Doctors admitted Komonte to Spectrum Health Helen DeVos Children’s Hospital over a month ago after he fell ill with a fusobacterium infection.

It left him weakened and in pain, but his nurses have come to see him as one of the strongest kids they know.

“He is always trying to push himself, even when the pain is strong,” said Marlie Vipond, PT, a physical therapist on Komonte’s care team. “He always wants to do better.

“One day he was so certain to push through the pain, just to sit up in his hospital bed,” Vipond said. “He’s a really tough kid.”

The condition has affected many of the joints and biological systems in Komonte’s body.
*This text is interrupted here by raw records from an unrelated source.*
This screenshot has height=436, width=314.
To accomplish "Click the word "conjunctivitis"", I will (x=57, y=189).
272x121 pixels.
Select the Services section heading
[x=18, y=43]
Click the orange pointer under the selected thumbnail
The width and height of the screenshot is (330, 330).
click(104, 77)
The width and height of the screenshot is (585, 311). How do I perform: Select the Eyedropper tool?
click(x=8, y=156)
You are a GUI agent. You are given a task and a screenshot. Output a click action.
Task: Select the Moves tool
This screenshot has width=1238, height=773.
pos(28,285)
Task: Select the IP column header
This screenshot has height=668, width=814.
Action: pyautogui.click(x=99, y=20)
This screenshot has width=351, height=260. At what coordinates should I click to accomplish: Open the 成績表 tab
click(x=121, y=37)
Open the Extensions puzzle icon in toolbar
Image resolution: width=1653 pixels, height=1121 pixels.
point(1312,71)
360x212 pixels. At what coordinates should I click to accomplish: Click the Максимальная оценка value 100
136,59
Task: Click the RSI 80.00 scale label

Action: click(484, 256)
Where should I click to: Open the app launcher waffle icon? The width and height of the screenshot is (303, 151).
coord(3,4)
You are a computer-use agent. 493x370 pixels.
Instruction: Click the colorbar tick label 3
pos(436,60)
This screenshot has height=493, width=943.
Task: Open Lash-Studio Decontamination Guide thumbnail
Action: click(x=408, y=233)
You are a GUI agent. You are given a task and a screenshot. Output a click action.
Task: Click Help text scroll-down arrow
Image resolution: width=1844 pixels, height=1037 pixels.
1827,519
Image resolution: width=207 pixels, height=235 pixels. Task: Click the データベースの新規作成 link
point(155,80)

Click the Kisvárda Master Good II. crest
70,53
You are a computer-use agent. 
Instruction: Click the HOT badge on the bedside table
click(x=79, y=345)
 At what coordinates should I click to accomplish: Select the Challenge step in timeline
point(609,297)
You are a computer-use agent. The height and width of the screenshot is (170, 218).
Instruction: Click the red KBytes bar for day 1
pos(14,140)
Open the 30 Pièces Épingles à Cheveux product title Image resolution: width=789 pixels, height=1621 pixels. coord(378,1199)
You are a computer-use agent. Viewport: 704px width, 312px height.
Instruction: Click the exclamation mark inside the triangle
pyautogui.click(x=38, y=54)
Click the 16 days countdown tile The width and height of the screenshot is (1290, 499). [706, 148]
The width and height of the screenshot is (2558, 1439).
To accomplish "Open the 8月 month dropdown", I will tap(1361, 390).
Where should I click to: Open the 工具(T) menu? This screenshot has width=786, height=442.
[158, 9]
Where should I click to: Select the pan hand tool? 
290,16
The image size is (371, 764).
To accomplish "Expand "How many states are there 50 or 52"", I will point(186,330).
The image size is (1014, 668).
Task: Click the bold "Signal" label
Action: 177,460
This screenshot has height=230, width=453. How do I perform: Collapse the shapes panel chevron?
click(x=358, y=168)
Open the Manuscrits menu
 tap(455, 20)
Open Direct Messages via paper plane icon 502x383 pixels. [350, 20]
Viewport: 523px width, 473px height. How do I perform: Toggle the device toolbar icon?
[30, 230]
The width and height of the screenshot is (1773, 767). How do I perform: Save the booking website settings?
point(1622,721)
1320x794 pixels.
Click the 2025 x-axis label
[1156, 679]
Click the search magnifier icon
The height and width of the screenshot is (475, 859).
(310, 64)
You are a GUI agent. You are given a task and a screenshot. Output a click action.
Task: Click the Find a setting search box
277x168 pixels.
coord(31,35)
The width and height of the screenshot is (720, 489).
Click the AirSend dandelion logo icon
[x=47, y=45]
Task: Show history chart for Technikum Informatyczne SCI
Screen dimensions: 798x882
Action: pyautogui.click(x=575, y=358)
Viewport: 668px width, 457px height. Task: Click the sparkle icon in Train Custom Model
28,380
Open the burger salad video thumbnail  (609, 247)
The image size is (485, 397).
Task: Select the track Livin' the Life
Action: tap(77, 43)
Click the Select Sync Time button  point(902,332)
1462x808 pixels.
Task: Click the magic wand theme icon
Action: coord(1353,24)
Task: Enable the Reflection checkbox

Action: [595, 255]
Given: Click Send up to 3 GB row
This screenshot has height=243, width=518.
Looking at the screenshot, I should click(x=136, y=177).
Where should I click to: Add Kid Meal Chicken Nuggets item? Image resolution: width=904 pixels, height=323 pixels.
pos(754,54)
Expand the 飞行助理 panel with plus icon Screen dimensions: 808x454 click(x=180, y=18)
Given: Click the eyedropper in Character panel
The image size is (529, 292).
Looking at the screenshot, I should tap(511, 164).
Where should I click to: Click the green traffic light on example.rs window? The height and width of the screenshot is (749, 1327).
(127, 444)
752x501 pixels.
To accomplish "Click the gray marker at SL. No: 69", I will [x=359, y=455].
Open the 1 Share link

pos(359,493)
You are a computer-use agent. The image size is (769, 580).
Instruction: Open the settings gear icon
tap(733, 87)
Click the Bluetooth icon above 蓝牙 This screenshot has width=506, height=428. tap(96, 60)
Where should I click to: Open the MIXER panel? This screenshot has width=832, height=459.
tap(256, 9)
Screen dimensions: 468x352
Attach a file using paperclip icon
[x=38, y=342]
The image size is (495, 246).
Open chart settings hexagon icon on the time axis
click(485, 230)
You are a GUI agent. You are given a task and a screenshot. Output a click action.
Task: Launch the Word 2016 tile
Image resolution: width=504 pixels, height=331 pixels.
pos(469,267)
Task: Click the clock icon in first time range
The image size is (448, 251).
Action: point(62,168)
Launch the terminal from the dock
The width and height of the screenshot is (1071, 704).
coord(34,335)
Physical therapists and occupational therapists have been working with him daily. The team spends hours helping him reach simple goals, such as sitting up in the bed and getting into a chair.

“Komonte is such a strong fighter,” said Megan Hoefakker, RN, one of his nurses. “I am so glad we could celebrate all of his accomplishments both inside and outside of the hospital.  We are so proud of him.”

On Friday, Helen DeVos Children’s Hospital joined forces with Grand Rapids Public Schools on a plan to deliver a special surprise to Komonte: a graduation ceremony he would never forget.

A crowd of nearly 30 people—family, friends, hospital staff and teachers and staff from Komonte’s school—attended the ceremony.

Kenyatta Hill, principal at University Prep Academy, kicked off the ceremony and addressed the crowd while presenting Komonte his cap and gown.

Hill read the full commencement speech that had been delivered at the school’s official ceremony and she kept the event highly official. “Pomp and Circumstance” even played in the background.

“We felt strongly that every student works hard and we knew Komonte had worked really hard outside the walls of the school,” Hill said. “It is important to recognize his hard work, dedication and, of course, his great smile and personality, too.”

Toward the end of the ceremony, Komonte made it official as he moved the tassel on his hat.

“Congratulations, sir!” Hill said.

Komonte dried a few tears from his eyes as his mother, Jessie Ivy, thanked everyone for their continued support.

“I want to thank you all for being here … for helping my son while he was going through so much,” Ivy said. “I really do appreciate it.”

As Ivy cut the cake—donated by the local Dairy Queen—friends and family came forward one by one to congratulate the graduate.

“We are really happy to be able to celebrate this important academic milestone that he has worked 12 years toward,” said Sarah Smith, the hospital teacher at the Dick and Linda Antonini Hospital School Program at Helen DeVos Children’s Hospital. “It was great to have his school and medical team on hand to help celebrate with his family.

“It shows a great collaboration between his school, the hospital school program, child life, music therapy and care management,” Smith said.

Annie LeClere, also Komonte’s teacher at the hospital school program, said he’s the sweetest kid.

Every time she would walk into his hospital room, even in the middle of a movie, he would drop what he was doing to engage in his lessons.

He’s recently become interested in a health care career, too.

“After seeing what they all do here at the hospital, Komonte expressed interest in becoming a nurse one day,” Ivy said.

Meanwhile, Komonte continues to work diligently to get things back to normal. He’s working especially hard to get back to walking. He loves playing basketball and he’d like to get back to that, too.

“When I saw his face today, he was so happy,” his mom said. “And he was even happier when he saw the principal come out with his cap, gown and diploma.”

Kamonte smiled and closed out the ceremony with a few parting words.

“I love you all,” he said. “Thank you everyone for coming. I appreciate all of you. And I’m glad I made it.”